■ **Exercise requirements**
In the entries below, find every line holding the string "will" and collect it.

——

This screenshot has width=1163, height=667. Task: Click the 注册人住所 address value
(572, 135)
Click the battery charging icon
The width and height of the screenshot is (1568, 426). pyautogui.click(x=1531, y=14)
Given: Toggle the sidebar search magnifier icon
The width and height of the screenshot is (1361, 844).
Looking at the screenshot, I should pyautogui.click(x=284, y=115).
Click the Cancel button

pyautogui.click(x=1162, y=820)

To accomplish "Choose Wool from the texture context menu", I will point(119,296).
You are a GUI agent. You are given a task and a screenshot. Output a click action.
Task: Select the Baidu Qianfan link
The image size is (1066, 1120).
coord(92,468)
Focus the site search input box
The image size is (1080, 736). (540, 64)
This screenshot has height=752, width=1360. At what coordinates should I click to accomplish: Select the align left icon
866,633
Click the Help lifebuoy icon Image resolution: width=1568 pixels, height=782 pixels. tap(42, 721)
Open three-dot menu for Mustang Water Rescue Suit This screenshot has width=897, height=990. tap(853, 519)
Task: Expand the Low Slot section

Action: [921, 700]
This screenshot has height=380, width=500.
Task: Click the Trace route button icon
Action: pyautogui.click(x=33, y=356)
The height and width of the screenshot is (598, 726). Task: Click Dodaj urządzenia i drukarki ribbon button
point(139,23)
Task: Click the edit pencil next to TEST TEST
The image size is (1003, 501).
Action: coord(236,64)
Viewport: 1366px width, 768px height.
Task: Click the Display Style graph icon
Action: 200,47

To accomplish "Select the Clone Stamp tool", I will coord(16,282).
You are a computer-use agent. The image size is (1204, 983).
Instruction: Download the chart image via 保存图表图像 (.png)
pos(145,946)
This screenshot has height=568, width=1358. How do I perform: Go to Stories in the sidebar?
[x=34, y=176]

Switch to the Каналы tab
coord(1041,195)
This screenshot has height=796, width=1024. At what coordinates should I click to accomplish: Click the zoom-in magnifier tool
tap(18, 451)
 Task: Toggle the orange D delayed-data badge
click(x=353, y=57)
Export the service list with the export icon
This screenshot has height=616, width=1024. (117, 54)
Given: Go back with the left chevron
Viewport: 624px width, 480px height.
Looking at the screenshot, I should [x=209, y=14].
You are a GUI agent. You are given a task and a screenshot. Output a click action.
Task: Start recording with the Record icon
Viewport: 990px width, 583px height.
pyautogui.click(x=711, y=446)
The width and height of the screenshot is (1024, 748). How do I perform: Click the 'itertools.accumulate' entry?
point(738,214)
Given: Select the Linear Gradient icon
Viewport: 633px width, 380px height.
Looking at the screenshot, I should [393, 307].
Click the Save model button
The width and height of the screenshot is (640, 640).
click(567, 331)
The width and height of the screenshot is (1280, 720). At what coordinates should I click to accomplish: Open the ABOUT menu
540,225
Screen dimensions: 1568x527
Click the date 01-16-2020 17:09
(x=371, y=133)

——

■ **Answer space**
To accomplish "Choose Wool from the texture context menu", I will point(119,296).
To accomplish "Select the Clone Stamp tool", I will coord(16,282).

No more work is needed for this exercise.